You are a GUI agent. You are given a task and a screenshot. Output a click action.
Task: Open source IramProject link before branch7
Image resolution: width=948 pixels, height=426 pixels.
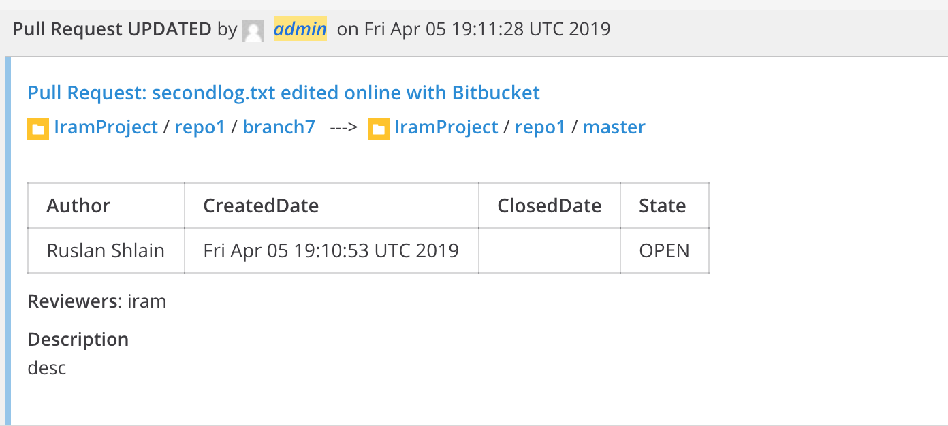pyautogui.click(x=106, y=127)
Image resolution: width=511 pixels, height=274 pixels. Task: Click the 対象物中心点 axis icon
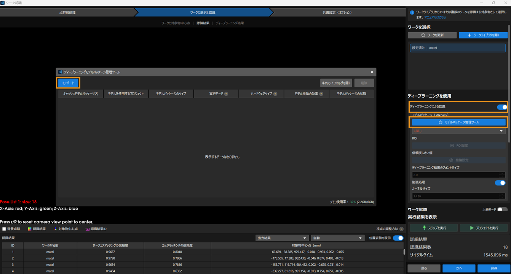click(56, 229)
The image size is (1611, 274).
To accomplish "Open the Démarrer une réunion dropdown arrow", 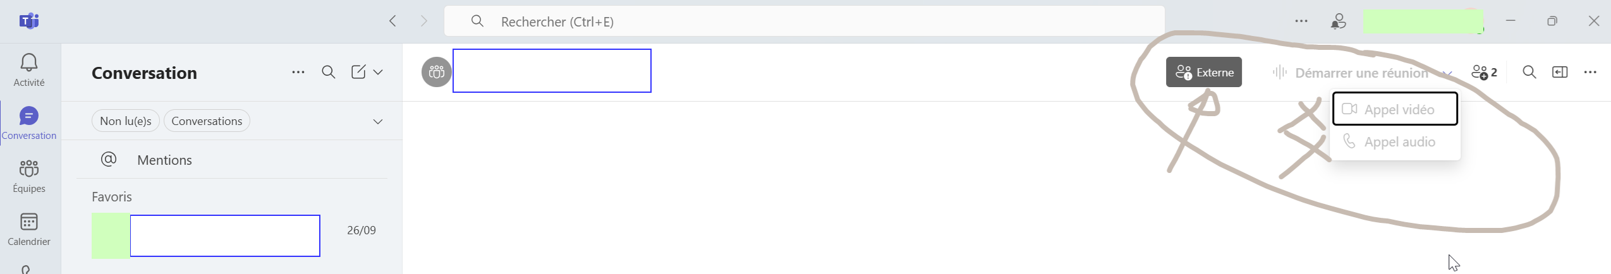I will (x=1447, y=73).
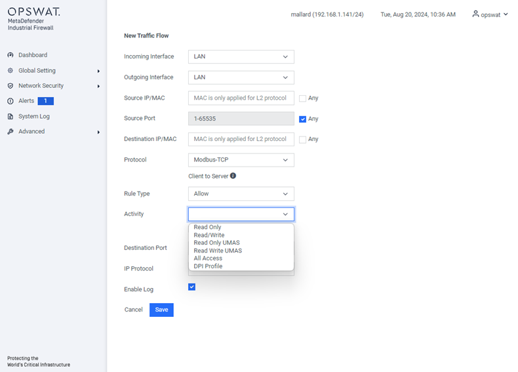Check the Destination IP/MAC Any checkbox
The image size is (518, 372).
point(302,140)
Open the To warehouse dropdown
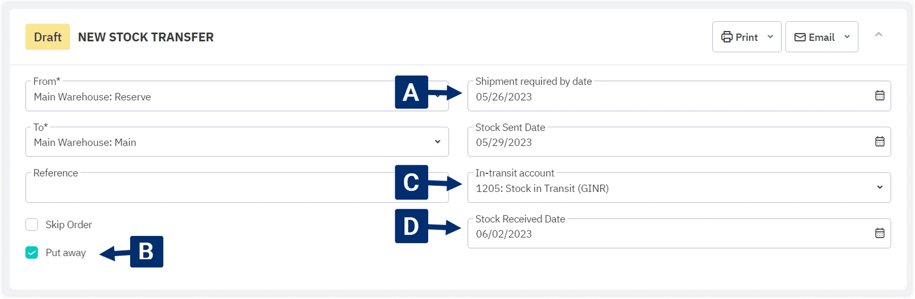The height and width of the screenshot is (299, 915). [x=437, y=142]
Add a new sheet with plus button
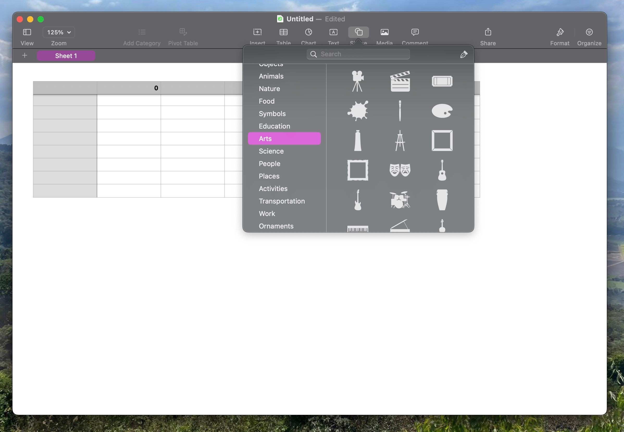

| EXERCISE |
Please set down, exactly and with no pictures, the lines in the entries above starting at the one holding "Task: Open source" and ending at the one holding "The image size is (1611, 274).", ends included.

| EXPECTED ANSWER |
Task: Open source IramProject link before branch7
Image resolution: width=948 pixels, height=426 pixels.
pyautogui.click(x=106, y=127)
Image resolution: width=511 pixels, height=274 pixels. Task: Click the 対象物中心点 axis icon
click(56, 229)
The image size is (1611, 274).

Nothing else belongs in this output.